What has all this got to do with Bipolar? Everything—a profession, a great storyteller and many anecdotes (mostly funny, some tragic). The difference this time is that the captivating stories are there for all to read, for generations to come.

‘Bipolar’, in the Merriam–Webster e-dictionary, means ‘having or marked by two mutually repellent forces or diametrically opposed natures or views’. ‘Bipolar disorder’ is one of the moods characterized by alternating episodes of depression and mania— the manic-depressive disorder of old. Anurag Kumar, a paediatric surgeon, who graduated from King George’s Medical College, Lucknow, and Christian Medical College, Vellore, probably had manic-depression in mind when he named this engrossing collection, given the emotional roller-coaster ride that is a doctor’s life. On the other hand, every doctor’s thinking mind (why did I have to add the adjective?) is geared over time to handling conflicts—repellent forces of opposing nature. Here is a profession whose anecdotes go beyond the routine, into the morbid and life-and-death situations.

It takes a personality and an art to emerge from this unscathed, to be able to write about such events with some detachment, at the same time retain enough intimacy to allow the reader to relive the situations vividly. Kumar, now a freelance practitioner in Bilaspur, Chhattisgarh, begins the book with stories from his initiation days in medical college. Ragging was then macho, now a legally punishable offence. You wonder why it became an offence, when being macho is not! Kumar’s ragging seniors stopped at an invisible line (really?) and maybe made provision for the wimp as well, not so with today’s no-holds-barred generation. So, years from now, a generation will hopefully only read about this extinct practice, in Kumar’s words. He then moves on to his encounter with a cadaver in the anatomy hall, his ‘quiet teacher’. Every medical student can identify with the feelings that he shares.

He follows up a short coverage of his undergraduate days with several episodes during his professional training days: amusing scenes in the operation theatre to run-ins in the wards with tyrannical seniors and bosses and heavy-heart encounters with patients and families. As in every doctor’s life, every moment of lightness is balanced by a sobering one, whether it is a life-saving emergency or a critical absence of some drug or facility that could have made a difference. Note: much of this book is based on experiences in public hospitals, where ‘indent not available ' there is no budget allotment’ and ' too expensive’ are day-to-day phrases. A privileged generation trained in private medical institutions may never see this side of real life.

And as much as the sheer joy of a life saved or an illness cured is the frustration of an accident that need not have happened, or a battle finally lost. Disease is everywhere and disability and death are always waiting around the corner, hitting hardest when the victim is a near or dear one. It is surprising that doctors do not always turn philosophical or become monks. Maybe (and fortunately) all do not have such deep-thinking minds. It takes an Anurag Kumar to hold our hands and take us through such a bipolar life, retaining throughout a fresh sense of humour.

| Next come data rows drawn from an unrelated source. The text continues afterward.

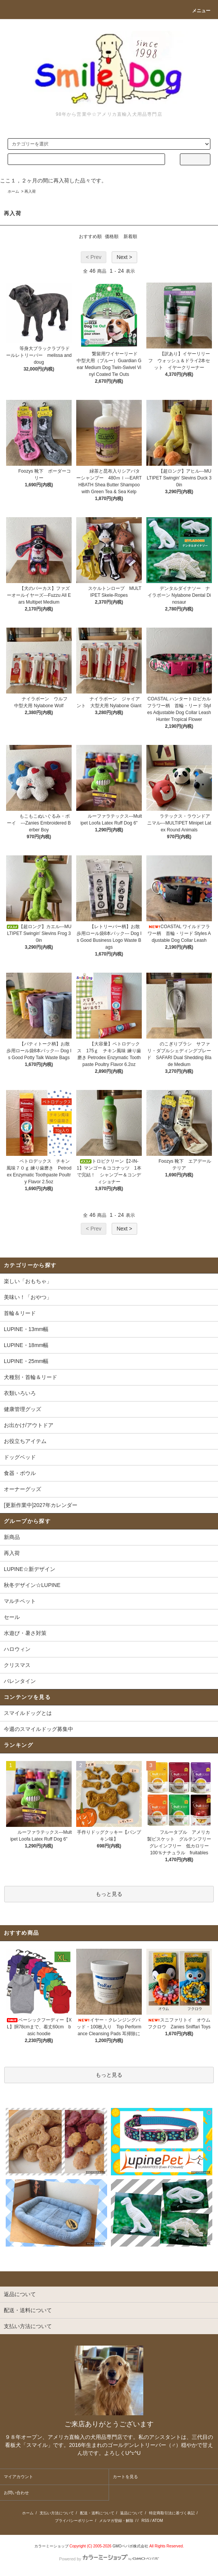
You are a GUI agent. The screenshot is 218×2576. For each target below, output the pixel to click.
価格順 (112, 236)
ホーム (13, 191)
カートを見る (125, 2476)
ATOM (157, 2520)
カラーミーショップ (51, 2546)
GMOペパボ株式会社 (130, 2546)
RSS (145, 2520)
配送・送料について (97, 2513)
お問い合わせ (16, 2492)
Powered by (109, 2559)
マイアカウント (18, 2476)
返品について (131, 2513)
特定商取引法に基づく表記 (172, 2513)
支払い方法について (57, 2513)
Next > (124, 257)
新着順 (130, 236)
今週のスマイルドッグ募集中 (38, 1729)
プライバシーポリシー (74, 2520)
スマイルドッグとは (28, 1713)
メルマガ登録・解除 (116, 2520)
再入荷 (30, 191)
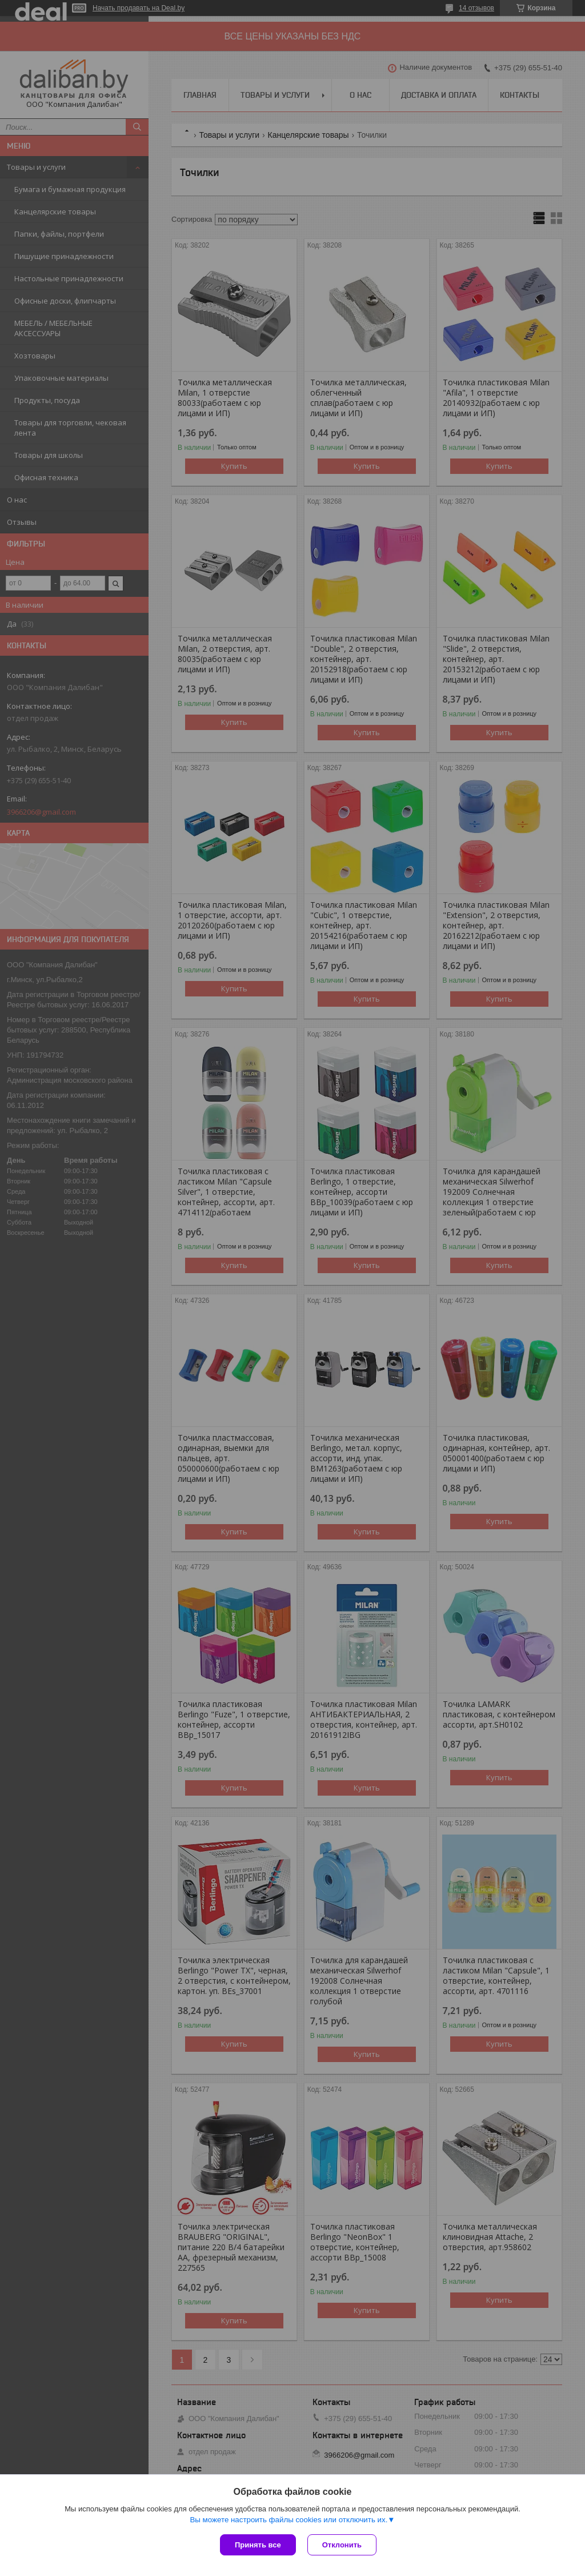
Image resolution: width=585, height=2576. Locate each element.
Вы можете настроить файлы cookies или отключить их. (288, 2519)
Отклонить (342, 2545)
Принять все (258, 2545)
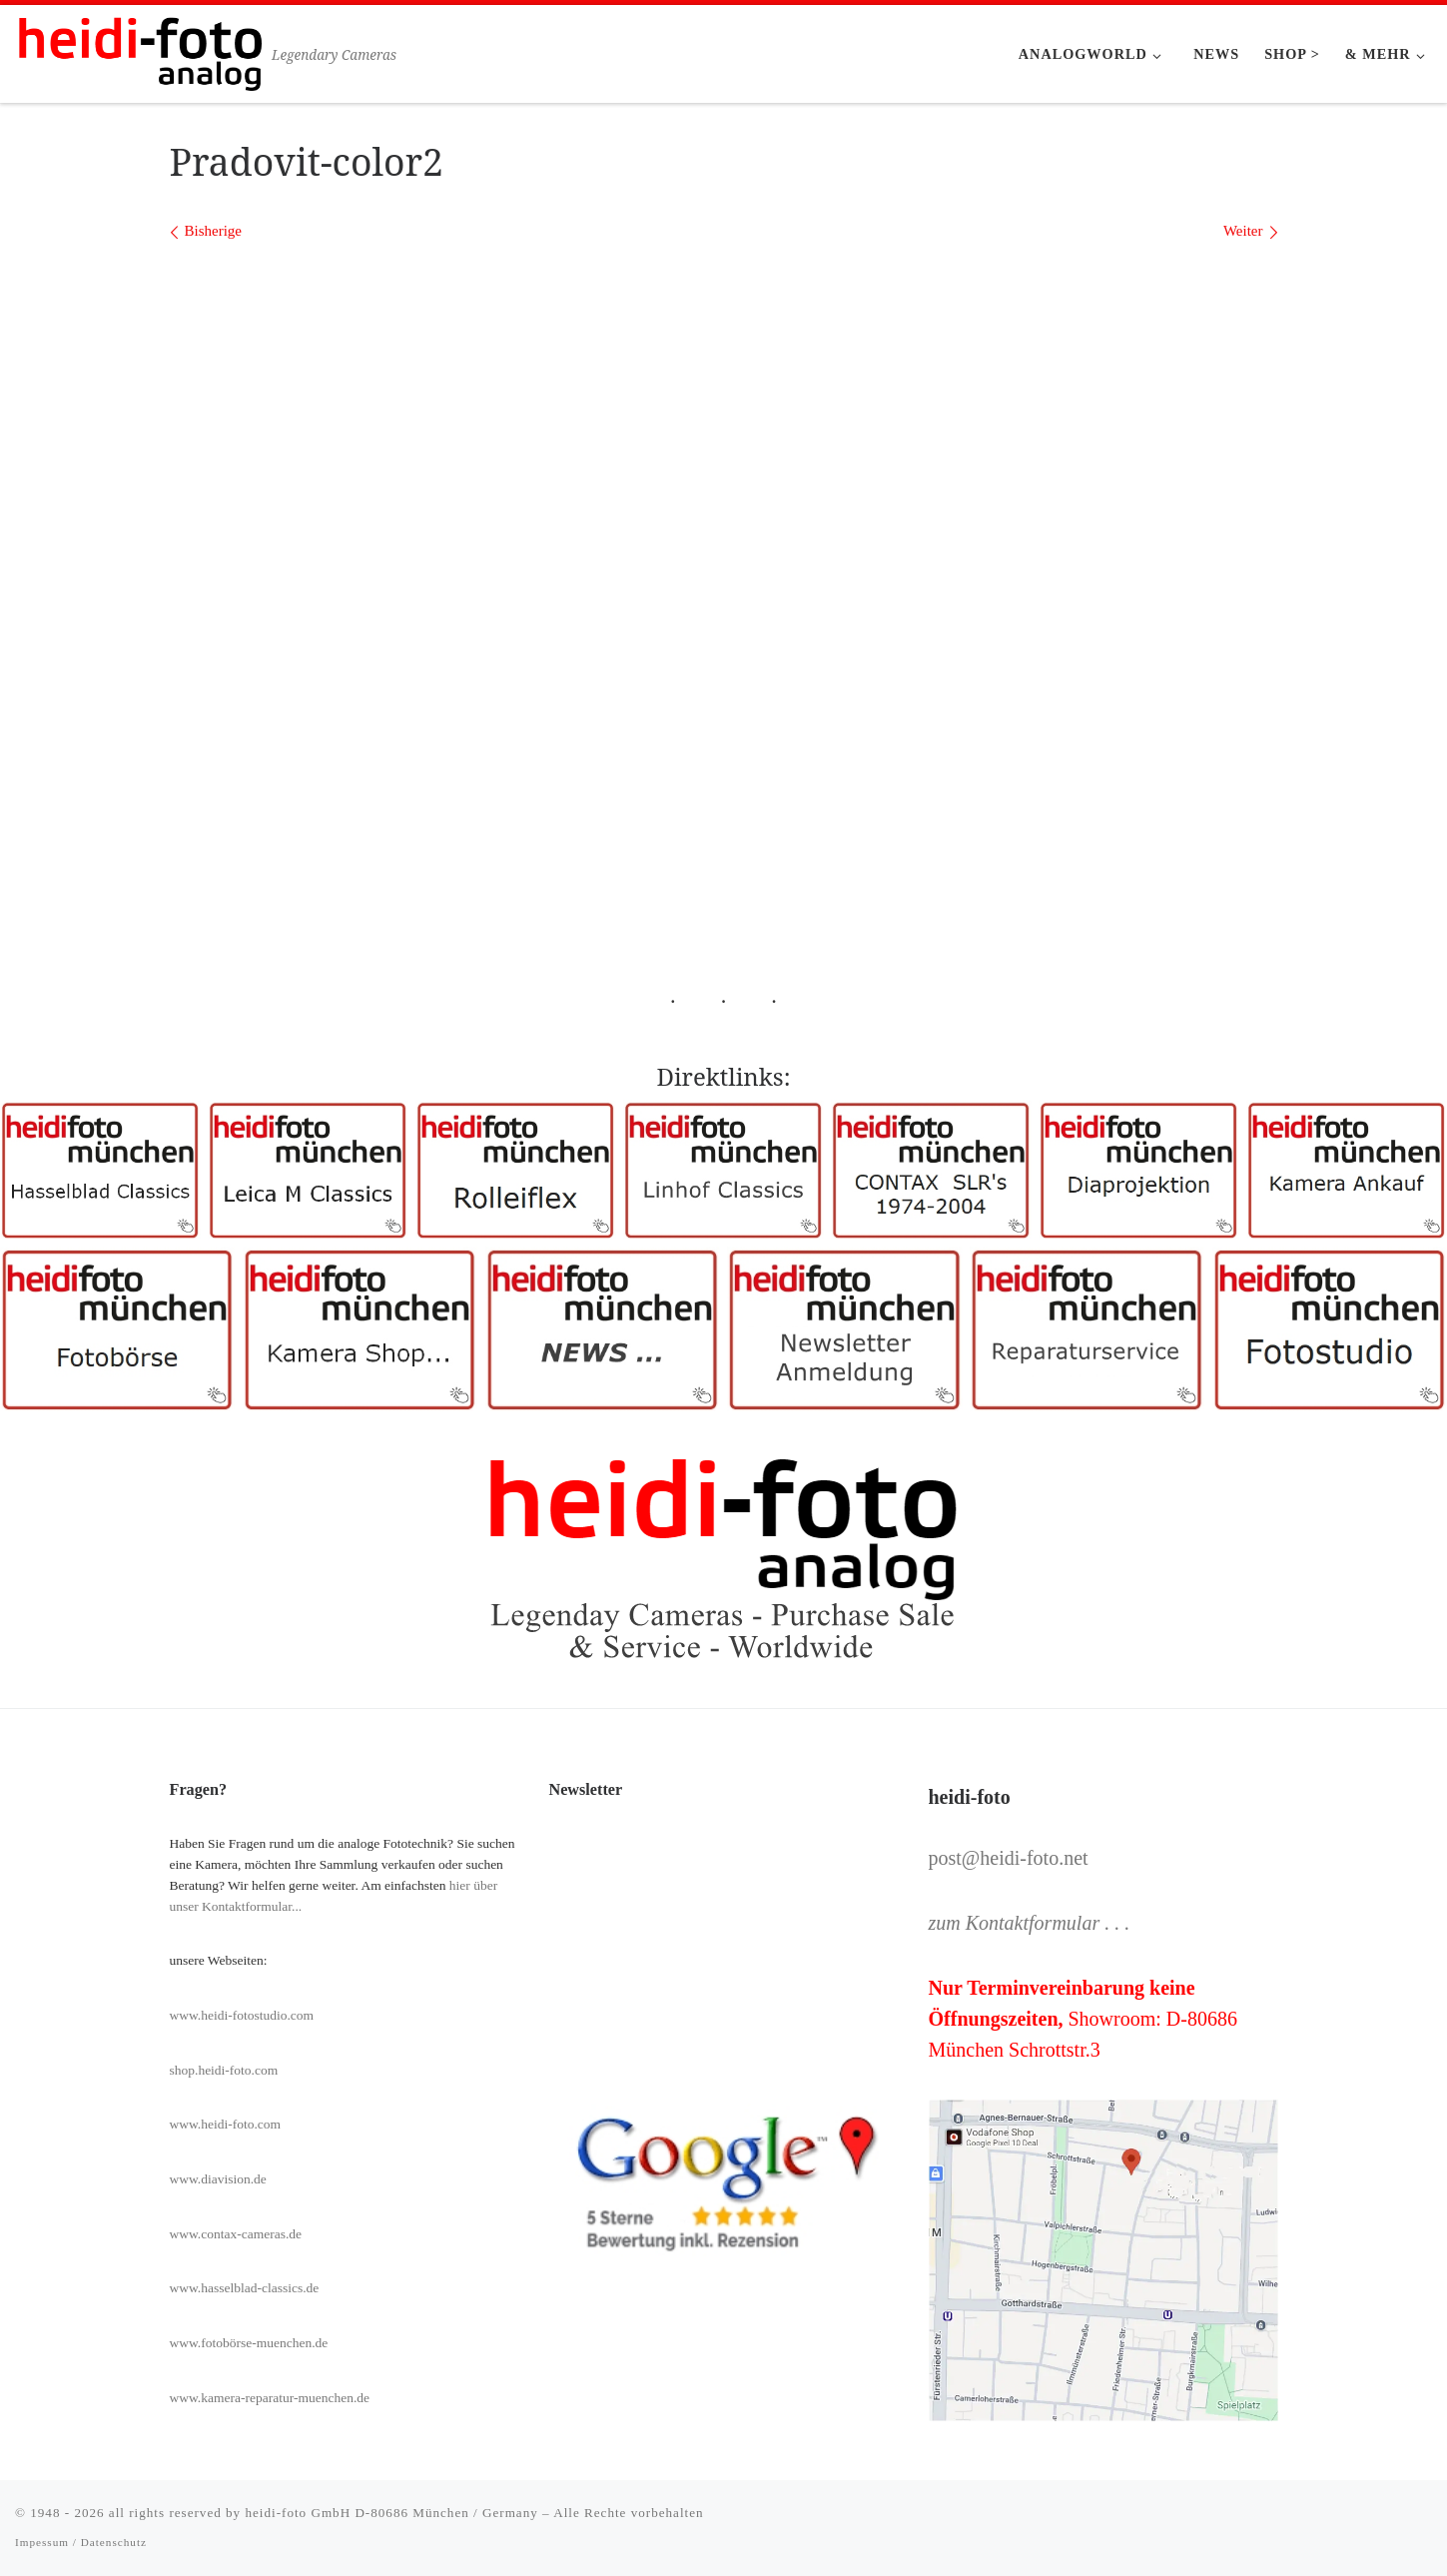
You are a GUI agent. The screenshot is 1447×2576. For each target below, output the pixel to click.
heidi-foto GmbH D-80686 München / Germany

This book is not for libraries. It may not be for the non-medico, except for ones who want to peep into this world. Of course, there are meanings helpfully provided for the medical terms used. Even for a light-minded cynical doctor, this may be just a ' so-what, I too have seen similar events in the book’. For the fast reader, the heavy linguistic prowess and the liberal use of adjectives that mark the book may be a temptation to quickly run through the pages.

But, for those of us who look forward to reunions to relive the past, this book is a treasure. Dr Kumar, the enthralling storyteller around whom readers rally. More to come?